Overview
The primary objective of this study is to evaluate if, in patients with severe obesity (body mass index (BMI) ≥30 kg/m2) and high-risk cardiovascular disease (CVD), bariatric surgery compared to medical weight management (MWM) safely reduces the risk of major cardiovascular events. The cost-effectiveness of bariatric surgery will also be examined.

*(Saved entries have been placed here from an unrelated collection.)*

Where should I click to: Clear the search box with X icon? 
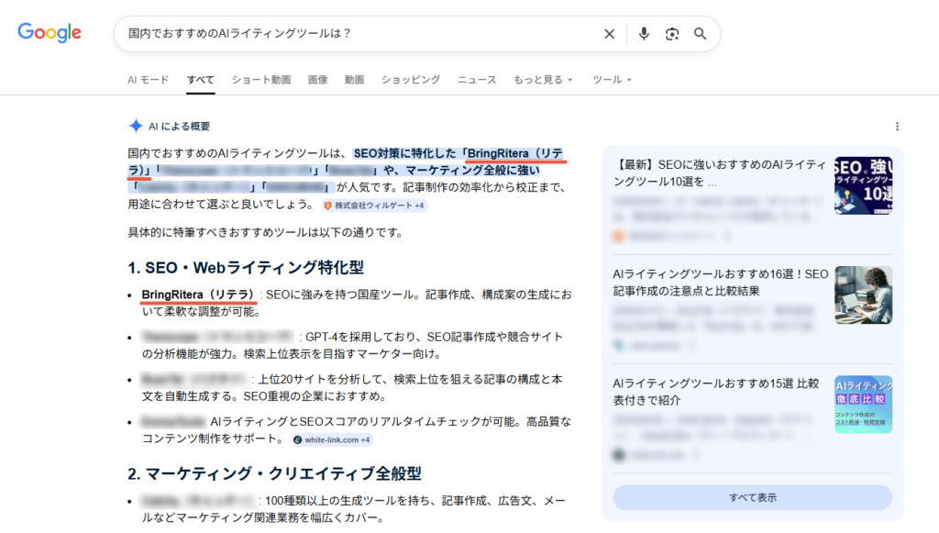[609, 34]
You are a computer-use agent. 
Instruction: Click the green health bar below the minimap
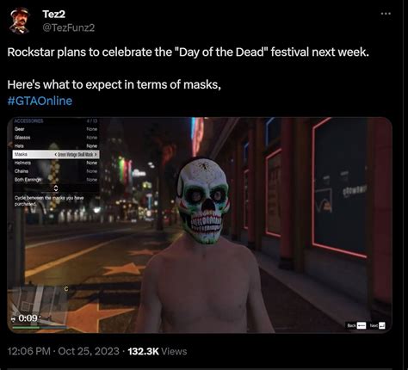coord(27,327)
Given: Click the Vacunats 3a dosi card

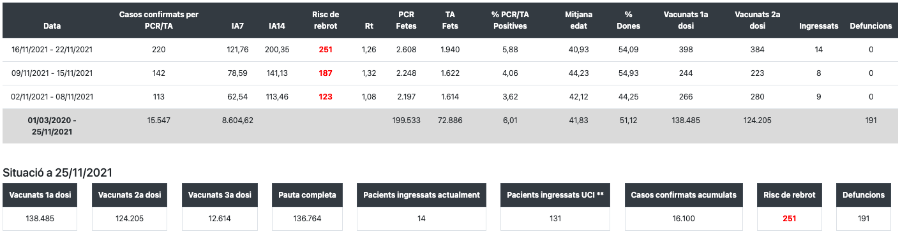Looking at the screenshot, I should tap(221, 207).
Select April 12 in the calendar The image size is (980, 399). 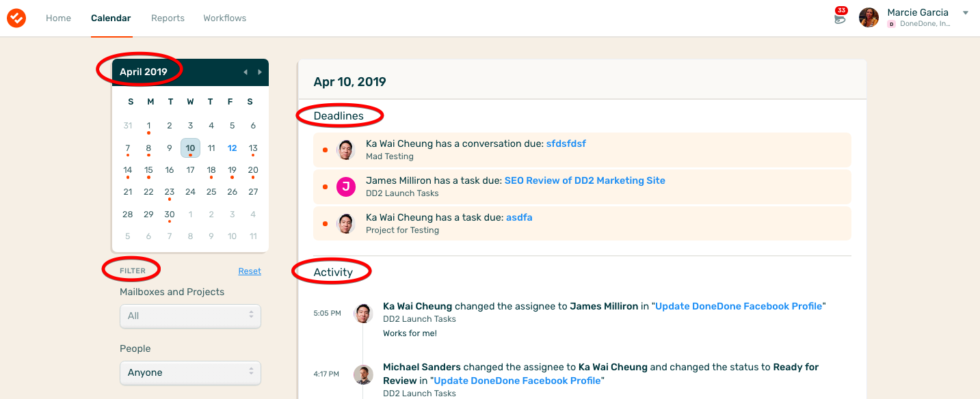(233, 148)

Separate sub-studies will be performed to examine the relationship between bariatric surgery and mental health, cardiac structure and function, genomics, proteomics and metabolomics.
Eligibility
Inclusion Criteria:
- Body mass index ≥30 kg/m2; OR BMI ≥30 kg/m2 to 34.9 kg/m2 and have type 2 diabetes or are >55 years of age
- Age ≥18 years
- High-risk CVD, defined as the presence of any one of the following:
- High-risk coronary artery disease (CAD) (i.e., history of MI, percutaneous coronary intervention, coronary artery bypass grafting, or stenoses ≥ 50% in 2 or more major coronary arteries)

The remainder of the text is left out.